### [DOCUMENT SECTION]
The proposed revisions to the National Ambient Air Quality Standards for ozone smog announced today by the U.S. Environmental Protection Agency (EPA) are a step toward cleaner air. While the American Lung Association is pleased that the EPA is calling for tighter standards, the agency’s plan falls short of the goal recommended by its own scientific experts. We are particularly concerned that the EPA has left the door open to choosing options that are simply not acceptable. We have reason to be concerned.

The EPA is proposing to tighten the ozone standard significantly, a move that is essential to protecting the public health. After all, the EPA’s own independent science advisors unequivocally emphasized the need for stronger standards in an October 2006 letter to the agency. The independent advisors warned that the ozone smog standard “needs to be substantially reduced” and that there is “no scientific justification” for retaining the current, weaker standard.

Unfortunately, the tightest new standard proposed by the EPA barely touches the more protective levels recommended by these same independent scientists. Under today’s proposal, the EPA could tighten the smog standards to 75 parts per billion (ppb), a clear improvement, but far short of the 60 to 70 ppb unanimously recommended by the scientists after they conducted an extensive review of the evidence. Alarmingly, the new EPA plan leaves the door wide open to an option the American Lung Association considers unacceptable: Making no improvements in the standards at all by retaining the current standard. In doing so, the EPA would ignore a decade of research. That is exactly what happened when the EPA issued its flawed decision on the annual fine particulate (soot) standard in 2006.

### [REQUIRED WORK]
1 > Reproduce the stretch of the statement on ozone standards from "The EPA is proposing" through "current, weaker standard.".
2 > List every ozone level, in parts per billion, that the statement on ozone standards mentions.
The entries that come next are separate material, unconnected to the statement on ozone standards.

### [DATA EXTRACT]
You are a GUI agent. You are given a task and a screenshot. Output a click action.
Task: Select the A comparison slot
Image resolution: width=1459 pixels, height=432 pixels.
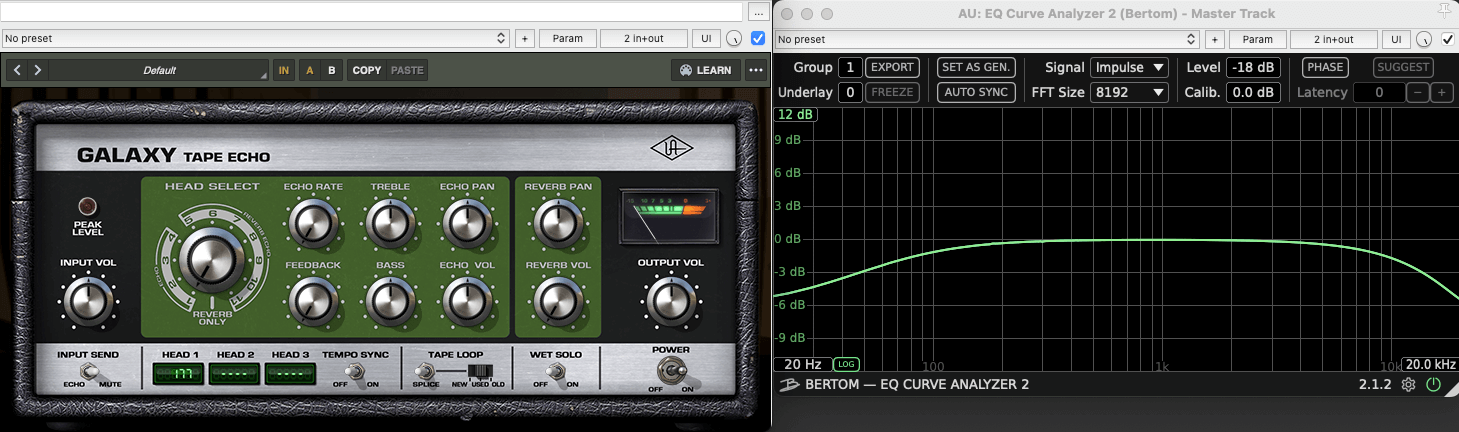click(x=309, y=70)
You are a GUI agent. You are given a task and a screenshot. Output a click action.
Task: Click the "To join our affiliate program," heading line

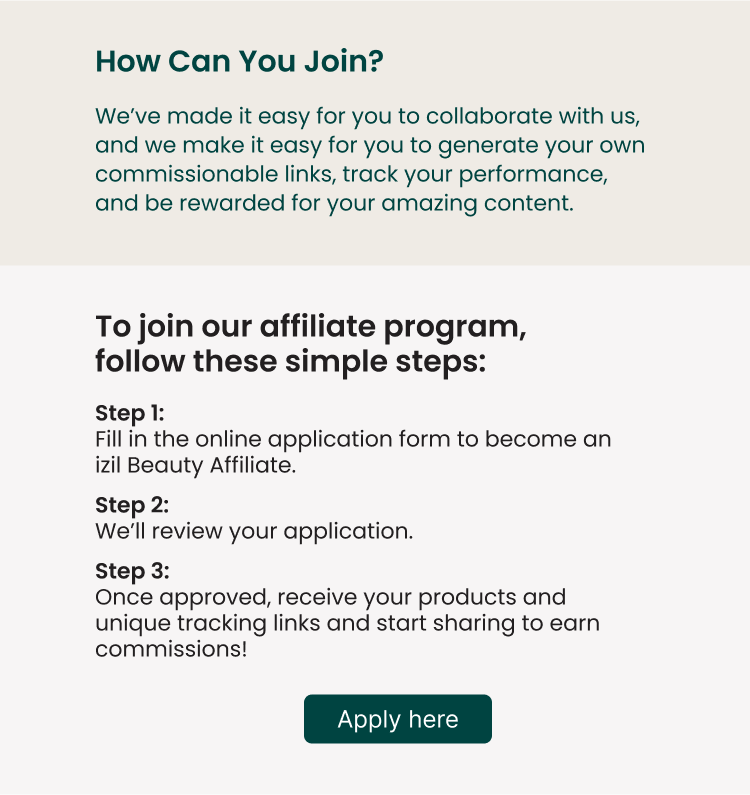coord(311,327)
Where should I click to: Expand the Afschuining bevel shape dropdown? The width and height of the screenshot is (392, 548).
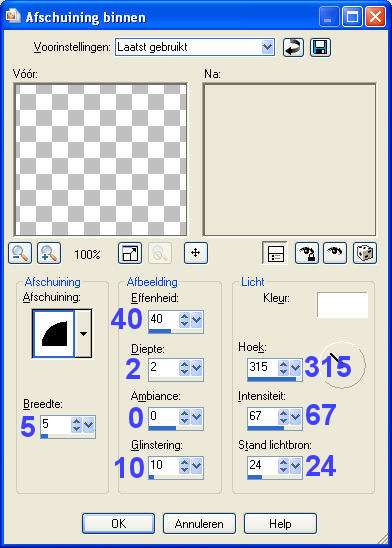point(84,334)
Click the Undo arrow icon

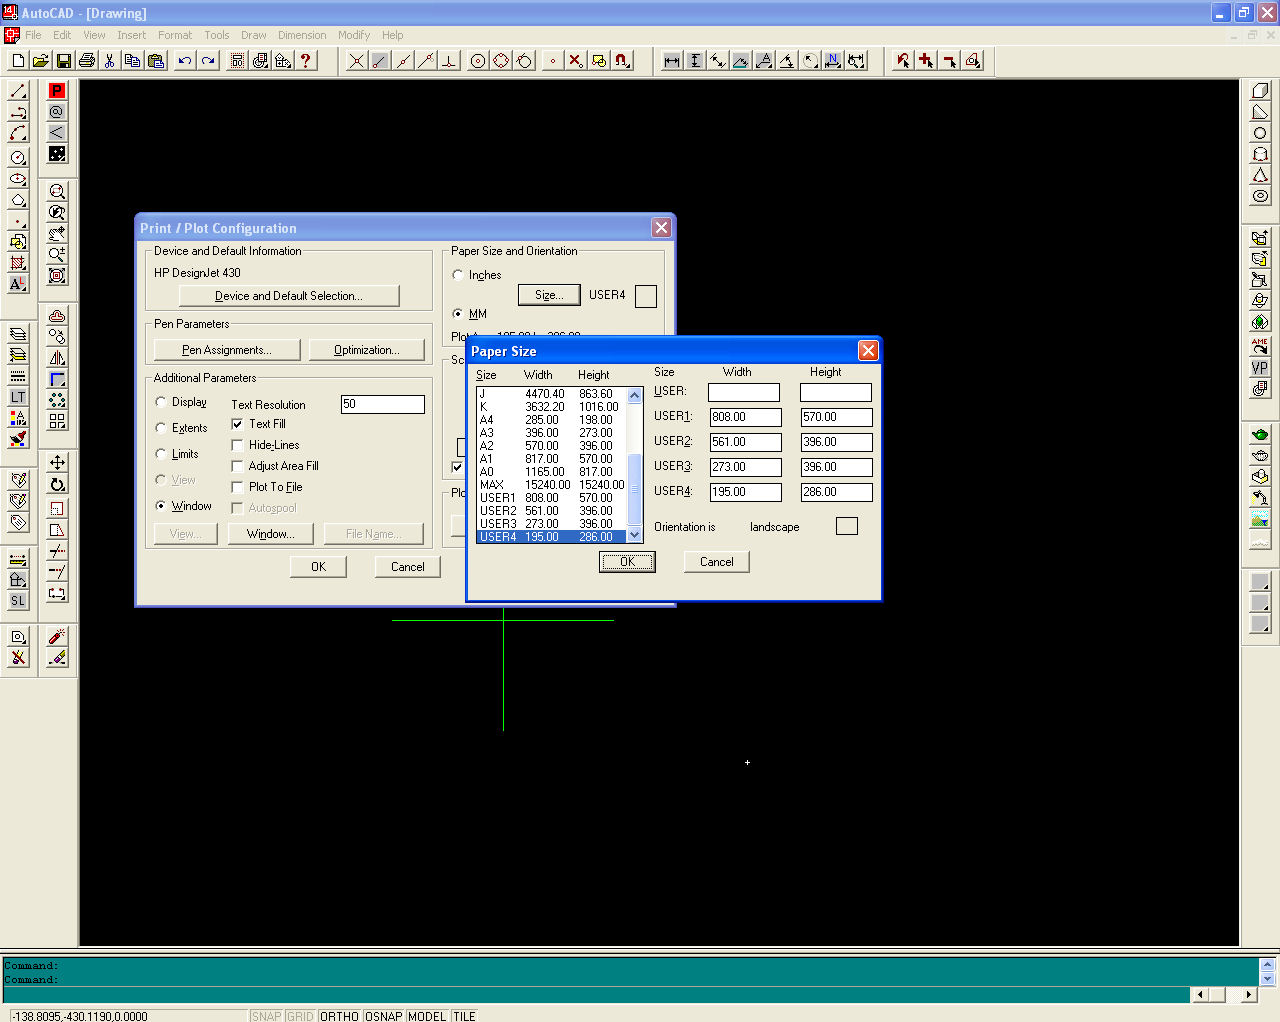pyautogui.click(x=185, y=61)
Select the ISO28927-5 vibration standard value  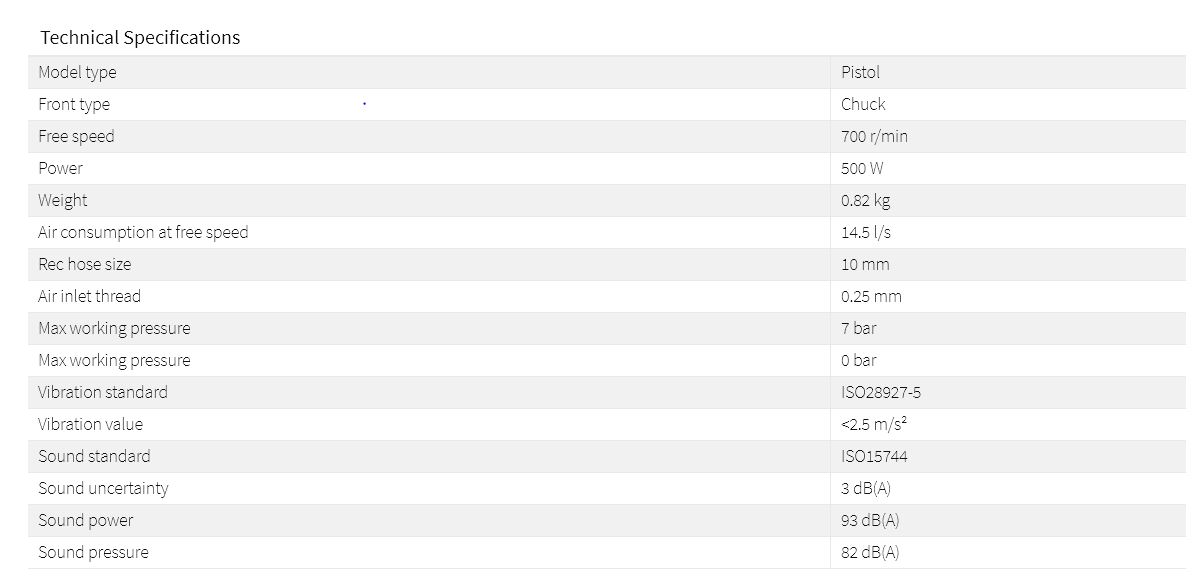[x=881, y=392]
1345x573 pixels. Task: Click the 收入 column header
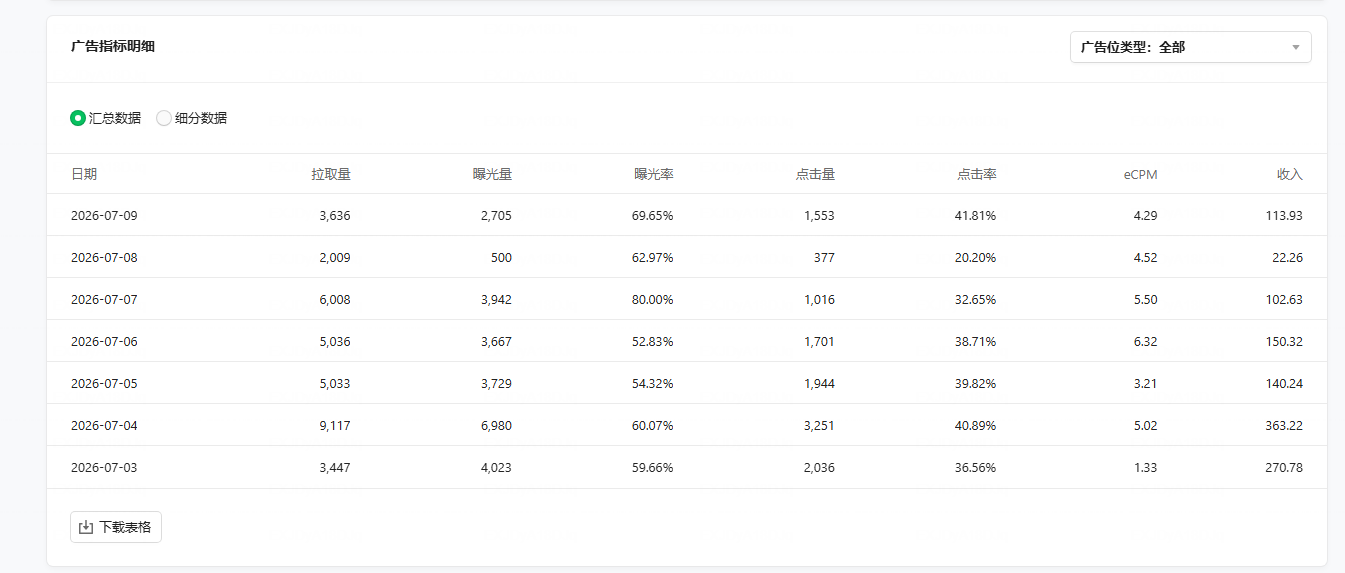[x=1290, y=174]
* * *
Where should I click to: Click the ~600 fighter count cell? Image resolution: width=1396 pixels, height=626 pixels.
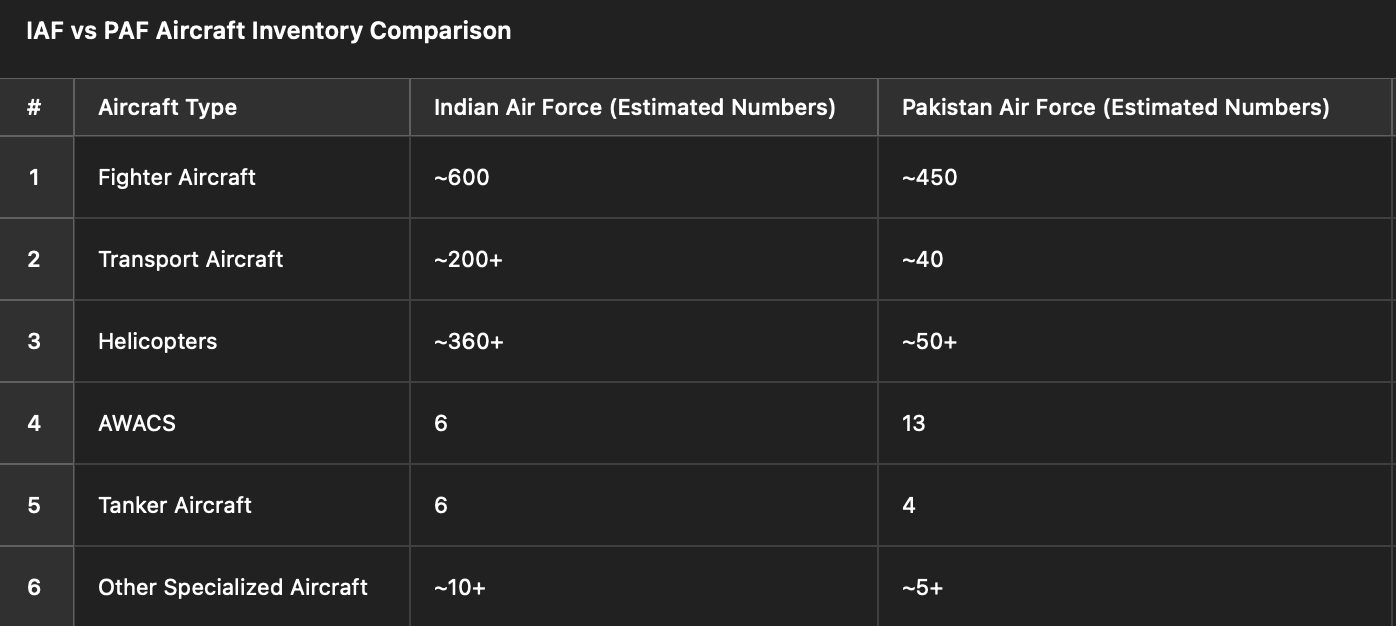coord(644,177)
---
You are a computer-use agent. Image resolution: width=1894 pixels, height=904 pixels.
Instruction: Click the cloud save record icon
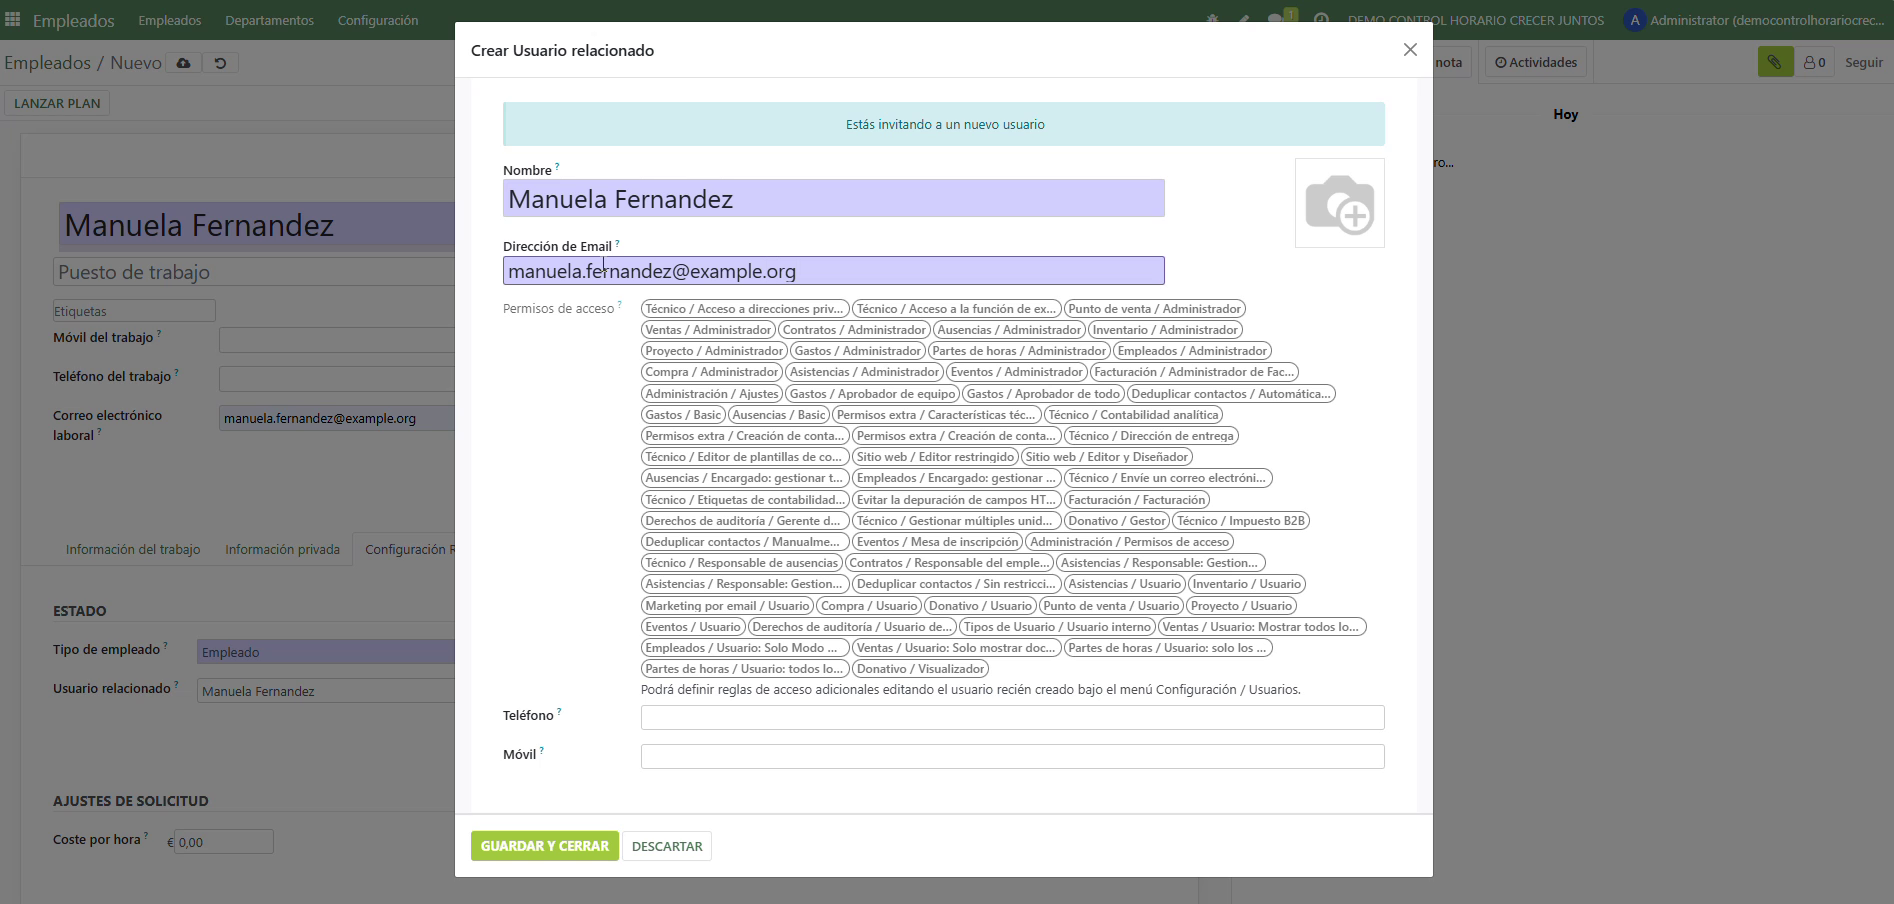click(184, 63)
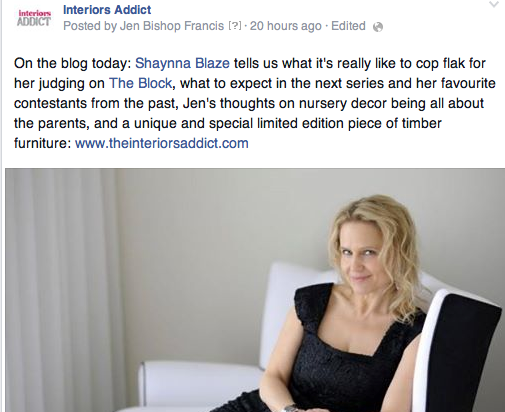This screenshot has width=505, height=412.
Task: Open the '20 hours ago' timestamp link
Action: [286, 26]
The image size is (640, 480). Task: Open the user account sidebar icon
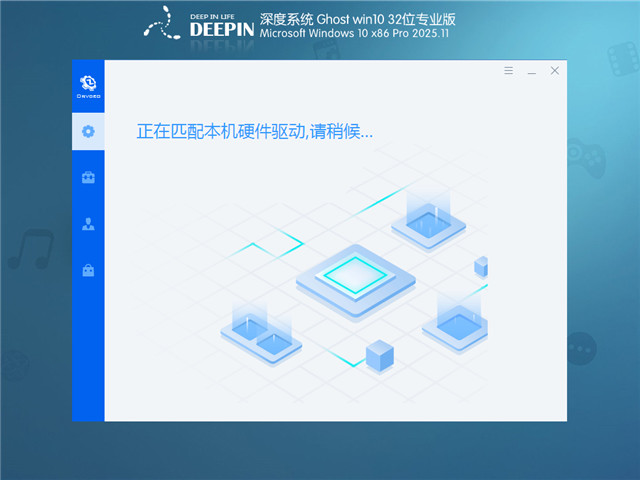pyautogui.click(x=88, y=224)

### [SOLUTIONS BY TASK]
1 >
The EPA is proposing to tighten the ozone standard significantly, a move that is essential to protecting the public health. After all, the EPA’s own independent science advisors unequivocally emphasized the need for stronger standards in an October 2006 letter to the agency. The independent advisors warned that the ozone smog standard “needs to be substantially reduced” and that there is “no scientific justification” for retaining the current, weaker standard.

2 > 75 ppb, 60 ppb, 70 ppb